Garcia noted that LGBTQ+ rights around the world are still not guaranteed. Republicans in America want to take the community’s rights away rather than expand them, he argued.
“As we know that folks in our country are trying to roll back rights for us here, the situation for much of the rest of the world is in a much more difficult position if you look at the particularly 67 countries around the world that have the criminalization of same-sex relationships and if you look at the countries — and there’s about a dozen — that you can actually be killed or face certain deaths because of same-sex relationships,” he says.
Citing Uganda as an example, Garcia explained that governments worldwide continue to criminalize LGBTQ+ people’s existence. He warns that some of this anti-LGBTQ+ sentiment is reflected in the American right.
“So we’ve got to be engaged, not just fighting the fight here at home and also across the world,” he says.
Last week, Uganda passed one of the world’s most extreme antigay laws, imposing a 20-year sentence for those convicted of identifying as LGBTQ+ and sentencing some people to death.
“In our march for equality and justice, we have to fight here and abroad. We also have to understand that what happens here at home impacts our global initiatives and vice versa,” Garcia says. “So when we’re seeing the bill, it’s happening in Uganda, some of the conversations happening in Ghana and other places across the world, either rolling back rights, that should be very concerning to us.”
Government affairs director for the Human Rights Campaign, David Stacy, explained the importance of engaging diplomatically to ensure the rights of LGBTQ+ people globally.
“The State Department’s Special Envoy for the Human Rights of LGBTQI+ Peoples has been essential in advancing the work of protecting LGBTQI+ people all over the world. At a time when LGBTQI+ people are facing violence, persecution, and even outright bans on existence in some countries, the position of the Special Envoy is indispensable to combat these trends on the international stage,” Stacy said. “The International Human Rights Defense Act, which would ensure that LGBTQI+ rights are a cornerstone of U.S. foreign policy and make this position a permanent part of the State Department, would signal to the world that the U.S. has an ongoing commitment to working on these issues, even as administrations come and go.”
Garcia said that on the first day of introducing the bill, it had 65 co-sponsors.

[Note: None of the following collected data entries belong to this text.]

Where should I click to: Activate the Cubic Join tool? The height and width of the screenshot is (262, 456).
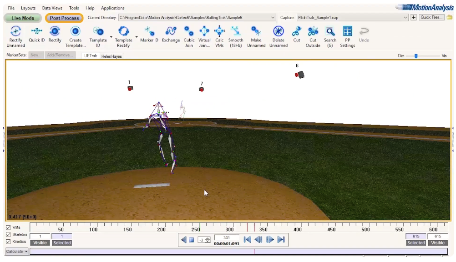click(x=189, y=34)
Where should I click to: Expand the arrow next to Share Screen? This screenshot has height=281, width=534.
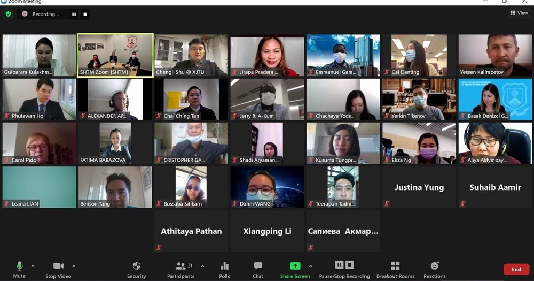coord(310,266)
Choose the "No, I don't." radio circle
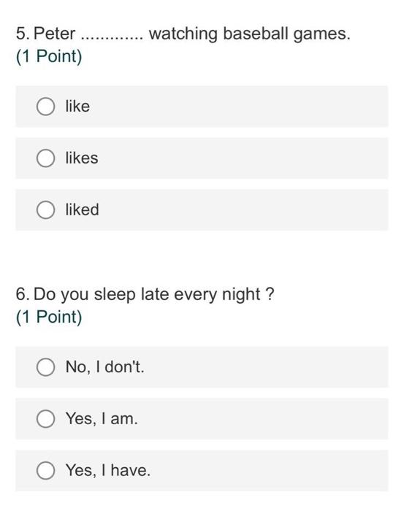Image resolution: width=404 pixels, height=511 pixels. pyautogui.click(x=45, y=367)
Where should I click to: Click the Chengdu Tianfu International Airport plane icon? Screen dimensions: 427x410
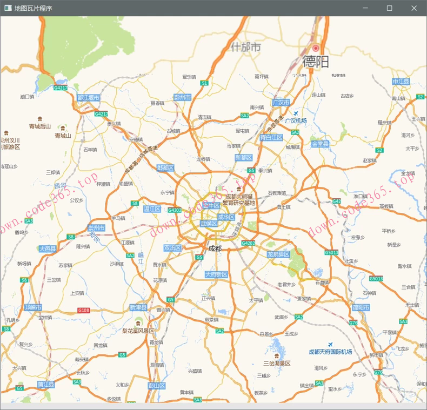point(330,344)
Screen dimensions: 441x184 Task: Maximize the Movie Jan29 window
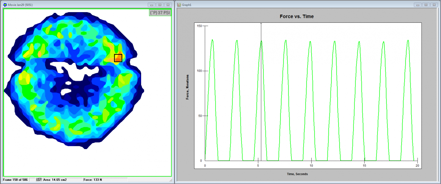coord(159,5)
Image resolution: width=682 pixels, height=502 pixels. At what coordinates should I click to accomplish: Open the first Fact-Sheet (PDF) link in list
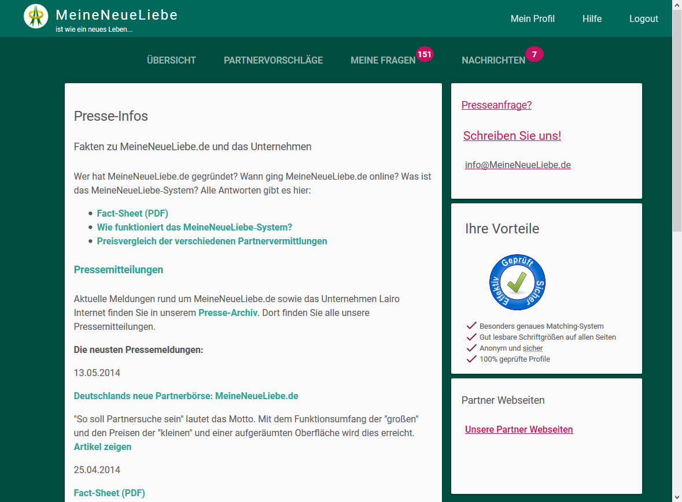(132, 213)
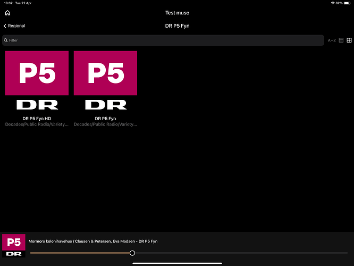Open the second DR P5 Fyn station artwork
This screenshot has width=354, height=266.
coord(105,81)
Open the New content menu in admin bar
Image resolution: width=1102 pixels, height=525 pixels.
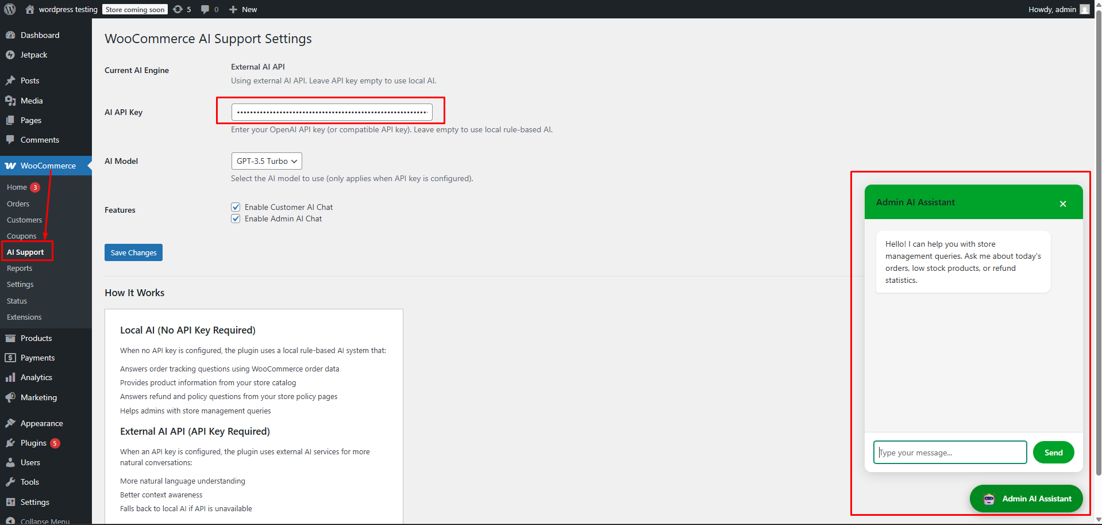(x=243, y=9)
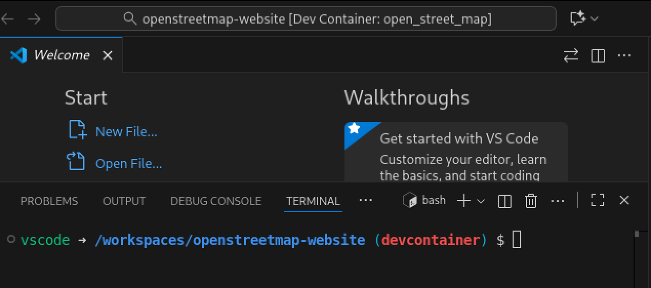The height and width of the screenshot is (288, 651).
Task: Open the Copilot chat icon
Action: [578, 19]
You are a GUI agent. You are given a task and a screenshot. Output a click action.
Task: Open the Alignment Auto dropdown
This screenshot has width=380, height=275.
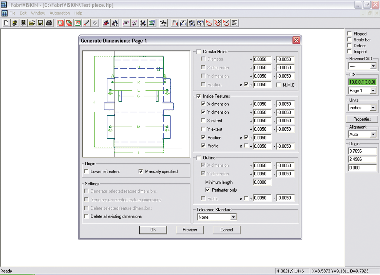click(373, 134)
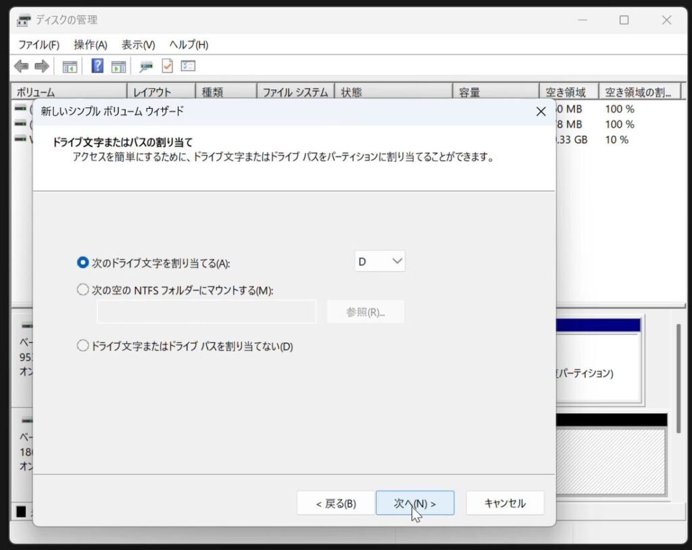Select NTFS フォルダーにマウントする radio option

point(83,290)
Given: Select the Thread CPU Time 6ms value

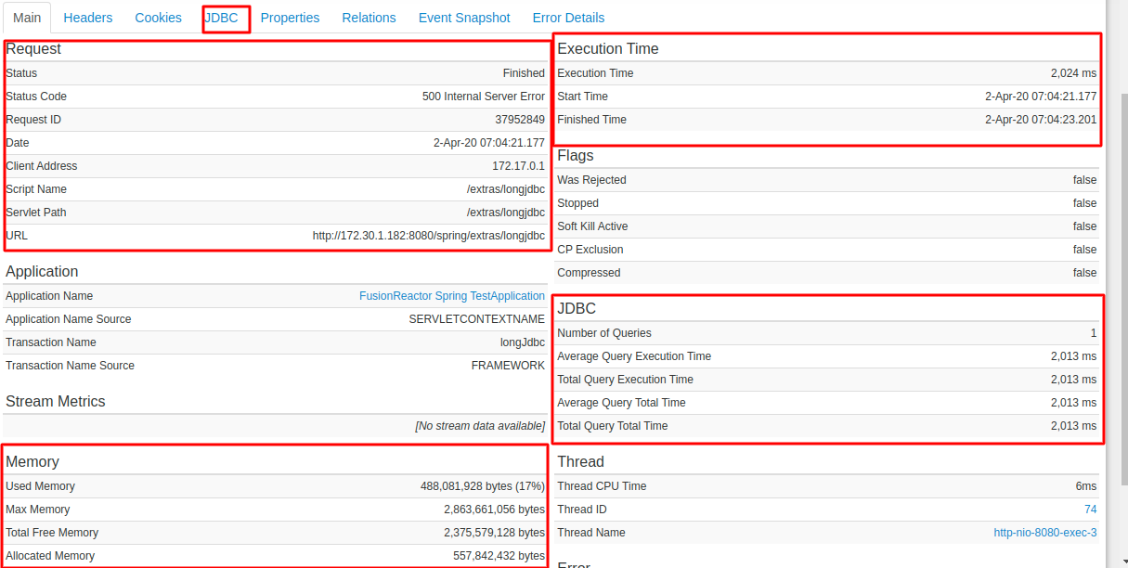Looking at the screenshot, I should [x=1086, y=486].

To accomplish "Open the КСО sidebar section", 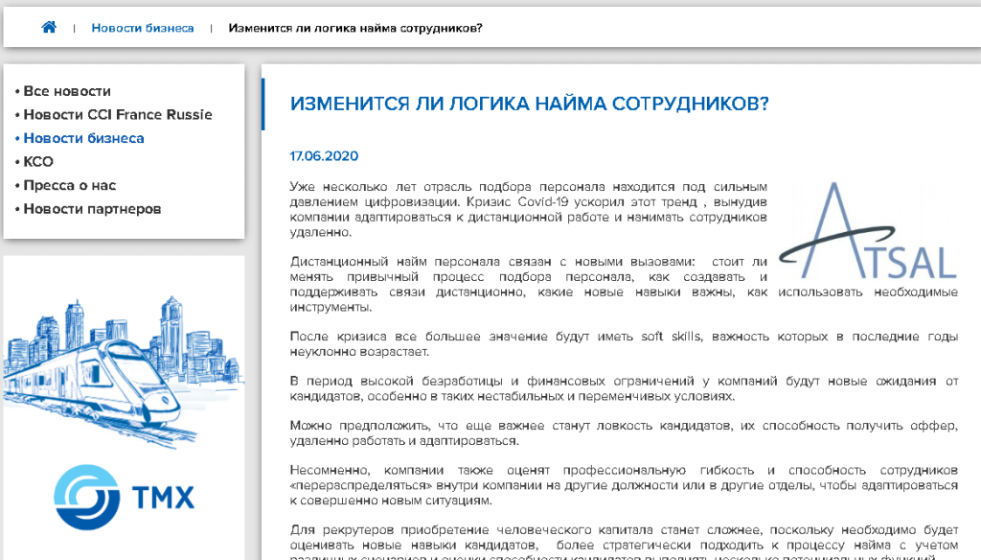I will 38,162.
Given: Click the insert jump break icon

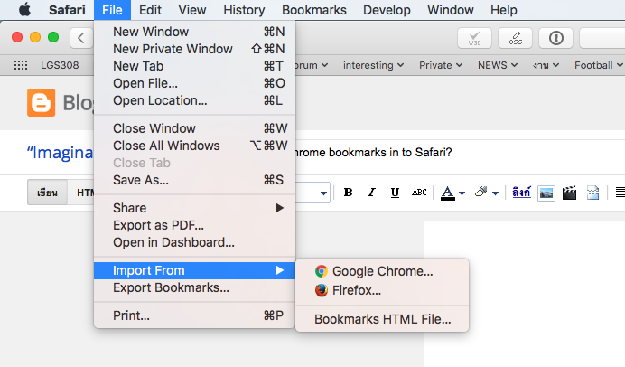Looking at the screenshot, I should pos(592,193).
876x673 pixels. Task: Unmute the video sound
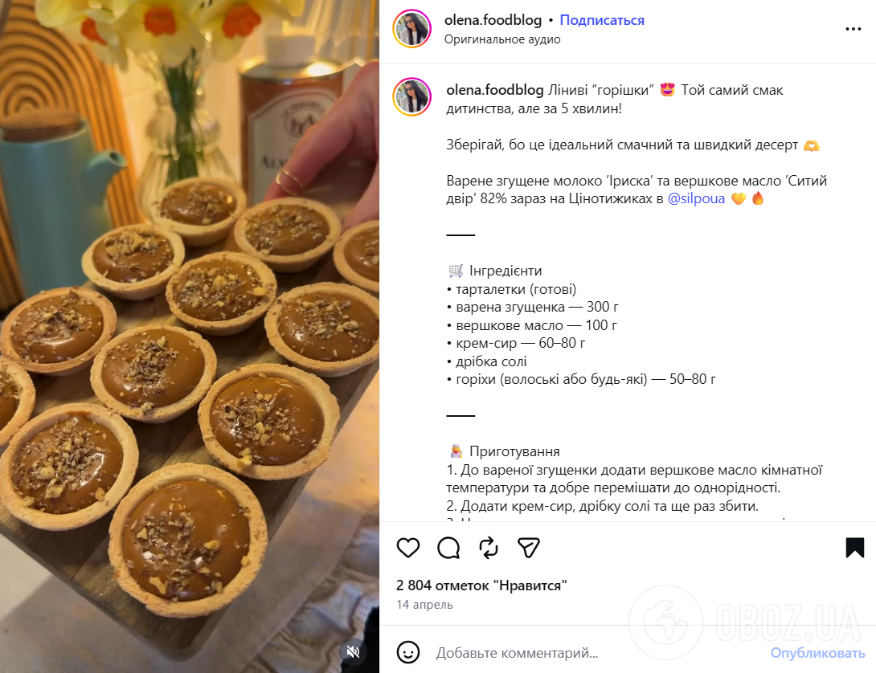point(353,651)
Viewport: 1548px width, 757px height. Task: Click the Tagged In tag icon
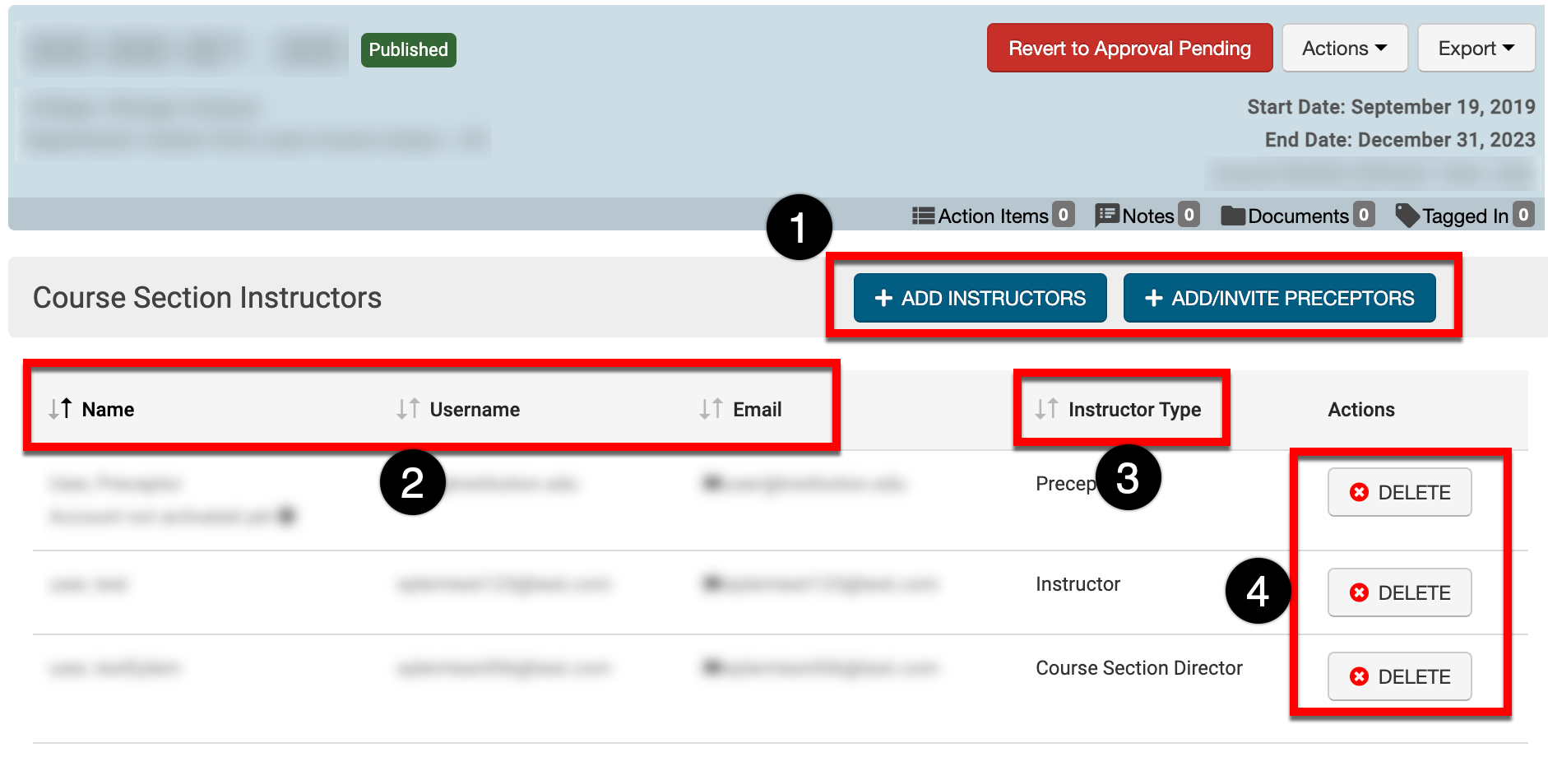point(1407,216)
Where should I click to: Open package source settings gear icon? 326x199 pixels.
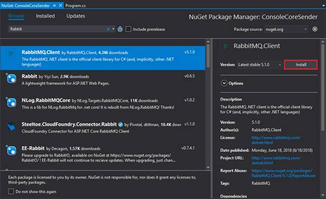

He says he hopes his Democratic colleagues and Republicans will support the measure.
“I encourage Republicans to get on board as well — and we’re going to talk to some of them — but at the end of the day, I think that this is a continued commitment by the Democratic caucus to support LGBTQ+ rights globally,” Garcia said.
He added, “So folks attacking trans folks here, or folks trying to roll back education support on issues about the community, trying to ban certain books, all of that will impact what happens internationally.”
For that reason, it’s critical to codify into law a consistent office that focuses on global rights for LGBTQ+ people, he explained.
“It exists right now because President Biden opted to support a special envoy to do that work, but it’s not codified into law,” Garcia said. “Obviously, [former] President Trump chose not to appoint anyone or have that office operational, so it’s imperative that we have something consistent promoting global human rights.”